La première lignée porcine développée par Revivicor ne comporte qu’une seule modification du génome. Cela permet d’inactiver la production chez le porc d’une substance qui provoque le rejet immédiat de l’organe transplanté chez l’homme.
La seconde concerne dix gènes modifiés, dont six proviennent de l’ADN humain afin d’améliorer la compatibilité biologique.
-Organes “récoltés”-
C’est avec cette deuxième lignée de porcs que United Therapeutics (UT), la maison mère de Revivicor, voit grand.
La société cotée en bourse a ouvert en mars une « usine pharmaceutique fonctionnant aux porcs », selon les mots du porte-parole Dewey Steadman.

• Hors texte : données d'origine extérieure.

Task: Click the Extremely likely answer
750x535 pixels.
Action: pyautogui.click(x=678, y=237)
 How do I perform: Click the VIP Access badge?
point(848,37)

Il insiste sur des mesures sanitaires draconiennes destinées à éviter toute infection chez les 200 animaux élevés ici.
Au bout d’un couloir blanc, une toute nouvelle salle d’opération. “Le porc va venir ici”, a déclaré Dewey Steadman à l’AFP. “Les organes seront prélevés” et transportés en urgence “vers le chirurgien et le patient receveur”, comme pour une transplantation interhumaine.

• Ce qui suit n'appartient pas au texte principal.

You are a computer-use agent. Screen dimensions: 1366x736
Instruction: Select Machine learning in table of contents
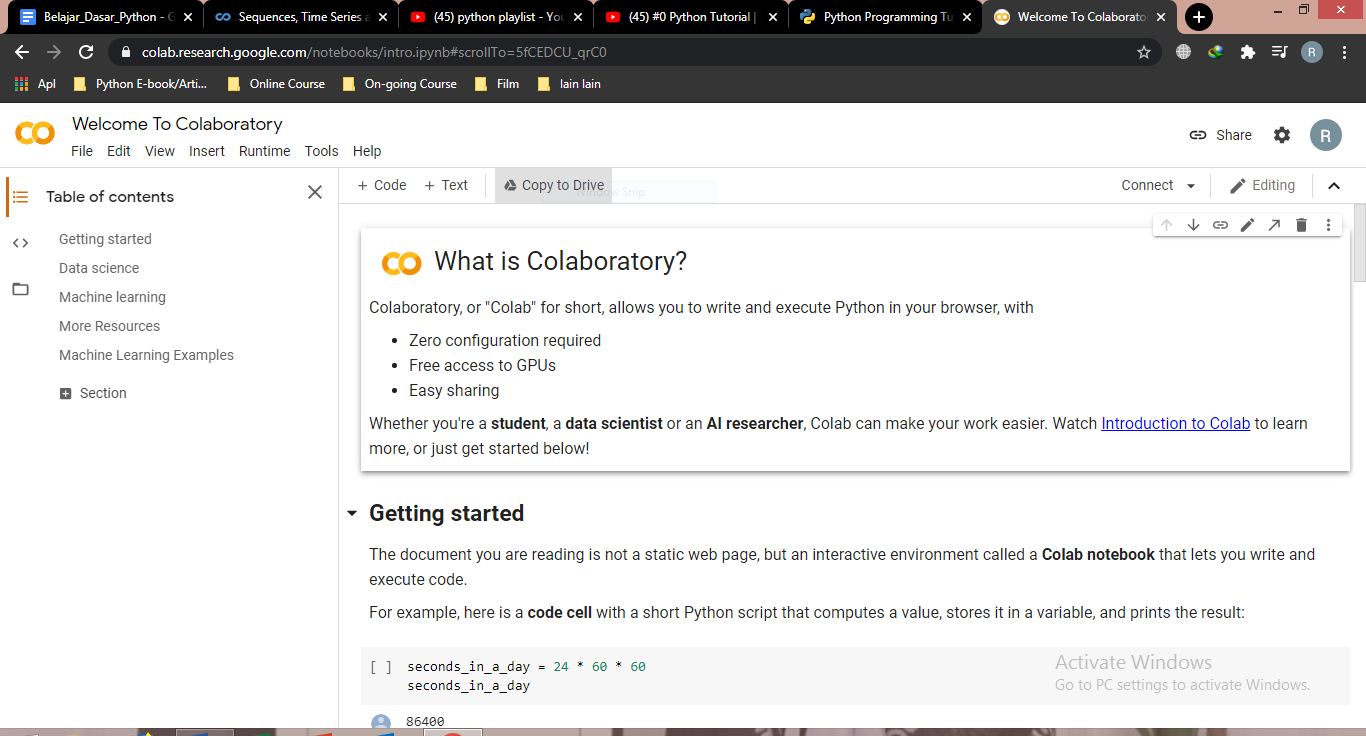[x=112, y=297]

Le reste du porc tué, jugé inutilisable, sera jeté.
L’objectif de l’entreprise est de débuter une étude clinique en 2025 sur des patients bénéficiant de greffes de rein extraites de ces porcs, pour une éventuelle commercialisation dès 2029 si l’agence américaine du médicament, la FDA, donne son accord. .
Anticipant déjà une autorisation, Revivicor/UT envisage une véritable industrialisation, avec la construction de fermes industrielles coûtant un à deux milliards de dollars par unité, soit dix fois plus que celle qui vient d’être achevée près de Blacksburg.
Un pari qui pourrait rapporter gros : l’UT envisage un prix de vente d’environ un million de dollars par rein, ce qui est proche du coût de dix ans de dialyse aux États-Unis, selon Dewey Steadman.
Un « modèle » qui interroge la sociologue française Catherine Rémy, auteure des « Hybrides », un ouvrage récent sur la question.
Elle soulève auprès de l’AFP le paradoxe entre la « proximité » homme-animal qu’implique le transfert d’organes de l’un à l’autre et cette « industrialisation » américaine fondée sur une perception du donneur animal comme +stock de pièces détachées+, élevage en batterie. objectivant » l’être vivant qui fournit pourtant un rein ou un cœur à l’homme.
Mais dans son laboratoire, David Ayares balaie cette question éthique. “Je crois qu’un porc utilisé pour ses organes à des fins de xénogreffe est une vocation bien plus noble” que de finir dans des morceaux de viande, dit-il.